→ Task instructions
Present the material from the line with "Given: Click the Refresh icon in the toolbar" up to and including the line with "Looking at the" as a Markdown table with the columns Row and Line, skipping blank lines. Leave the pictures out.
-- Begin Entries supplied --
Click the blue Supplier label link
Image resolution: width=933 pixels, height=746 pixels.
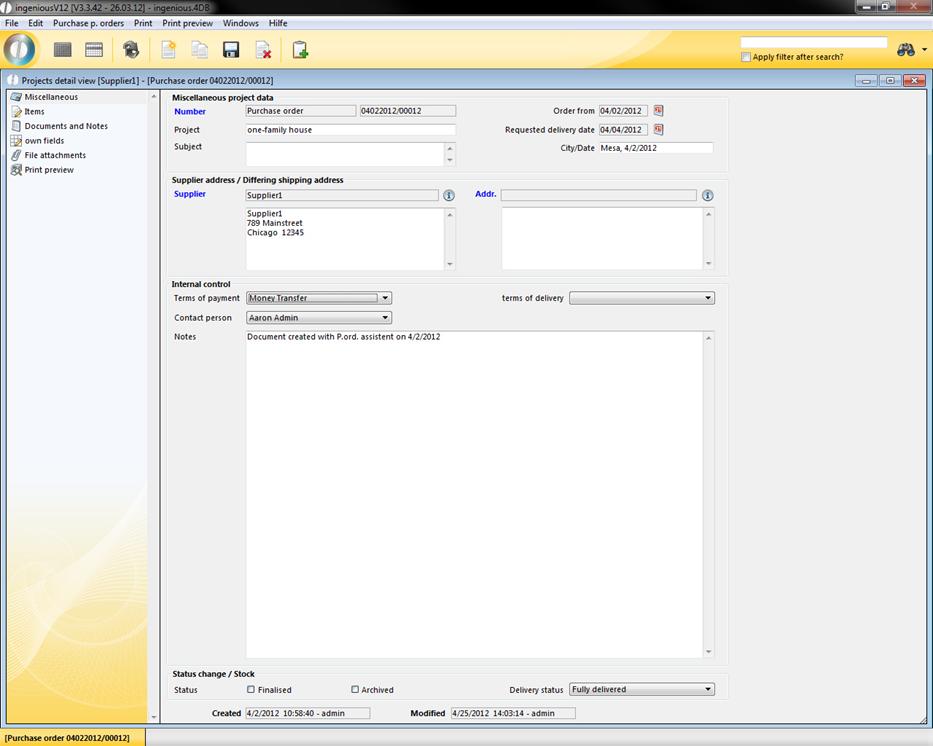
-- End Entries supplied --
-- Begin Entries supplied --
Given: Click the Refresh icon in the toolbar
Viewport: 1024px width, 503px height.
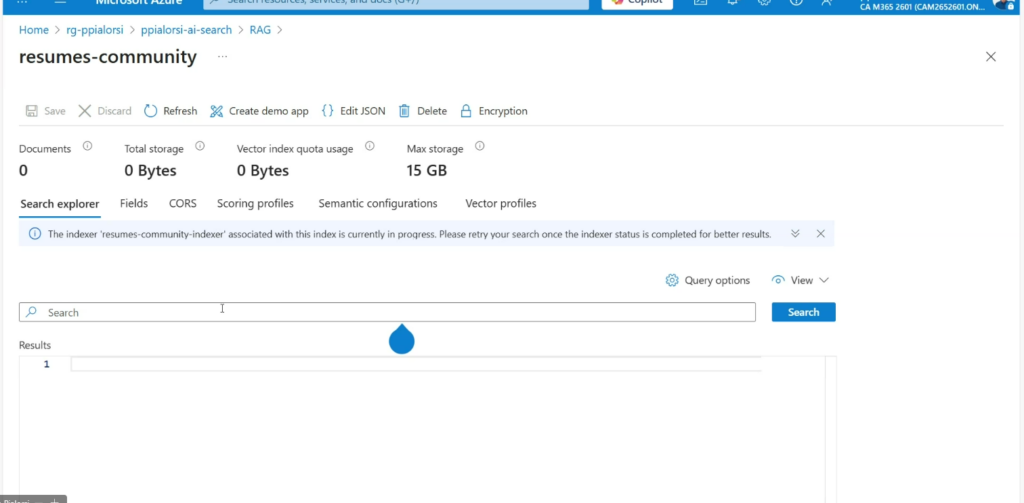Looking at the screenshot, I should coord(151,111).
-- End Entries supplied --
-- Begin Entries supplied --
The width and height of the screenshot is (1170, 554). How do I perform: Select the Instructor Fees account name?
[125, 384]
-- End Entries supplied --
→ Result for this task
| Row | Line |
|---|---|
| 1 | Given: Click the Refresh icon in the toolbar |
| 2 | Viewport: 1024px width, 503px height. |
| 3 | Looking at the screenshot, I should coord(151,111). |